Lydia is an indelible creation: abrasive, petty, acerbic, deeply flawed, selfish, totally lacking in self-­awareness, monstrous. Blanchett’s committed performance saw her scoop the Volpi Cup for best actress at Venice, where TÁR premiered in September — ahead of the film’s North America release via Focus Features in October.

“Powerful forces move through a conductor. That’s why they’re called conductors, I guess,” muses Blanchett. “Even before I got to the end of the story, I thought, ‘What is she running from? Does she know how to be herself?’ She’s someone who believes in the ability for human beings to be transfigured by genius, who has surrendered and devoted herself to the supreme God of music, at great personal cost. The character is about to turn 50, which is enormous, and I always saw her as being in transition. She’s got to accept there’s this change happening.”

A birthday party sequence was shot, which “was extraordinary. But that whole thing has been excised from the film, and it’s only there in a subtle way. But I was very aware of that fact.”

Extended takes

Working with Field was, she says, “very symbiotic”. Many scenes were shot in extended takes. “We goaded one another creatively, to go outside our comfort zones, in ways I’ve experienced in theatre but rarely in film,” Blanchett reveals. “He is one of the great screen­writers, so there was an incredible architecture of the story to hold us. And within that, his preparedness to improvise, to see what happens, and to throw everything we had in our arsenal, was exhilarating.”

Blanchett is an executive producer on TÁR, a role that has come to the fore for her in recent years with Caroland miniseries Stateless and Mrs. America. “I spent a decade with my husband [Andrew Upton] running a very large cultural institution in Australia and had an incredible creative surge doing that,” she explains, with reference to the Sydney Theatre Company. “What has been waning, in terms of the respect for it, value for it and space for it, is the creative producer. People who understand how things are made, who have a sense of the whole, not just their part within it.

“I have always, as an actor, been interested in the whole,” she continues. “That’s why I’ve played characters who died on page nine, and characters who’ve been in every frame. Creative producing, being the friend of the director, I find incredibly exciting. I don’t have to be in it.”

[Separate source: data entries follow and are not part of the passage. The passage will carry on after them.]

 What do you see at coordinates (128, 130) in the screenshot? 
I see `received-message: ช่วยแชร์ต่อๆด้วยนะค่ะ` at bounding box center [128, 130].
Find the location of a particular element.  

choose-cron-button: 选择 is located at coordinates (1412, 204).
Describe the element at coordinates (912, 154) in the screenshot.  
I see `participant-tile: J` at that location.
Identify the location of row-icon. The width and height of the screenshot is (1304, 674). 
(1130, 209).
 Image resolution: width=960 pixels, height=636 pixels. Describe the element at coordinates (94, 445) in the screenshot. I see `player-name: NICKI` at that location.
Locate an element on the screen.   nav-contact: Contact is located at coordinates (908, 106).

With Upton, Blanchett is producing Apples director Christos Nikou’s English-language debut Fingernails and developing a film of 1960s TV show The Champions with Ben Stiller. As she speaks to Screen International, she is back home in Australia for the first time in four years, starring in and producing feature film The New Boy for Warwick Thornton “about the intersection between Indigenous spirituality and Catholicism. He’s an Indigenous director I’ve always wanted to work with.”

Blanchett plays a nun — a long-cherished ambition, she reveals. “I watched a film years ago where Hayley Mills burnt down a convent and I thought, ‘Oh, being a nun would be so exciting,’” she laughs. “I’ve since watched documentaries about the Carmelites… and maybe not.”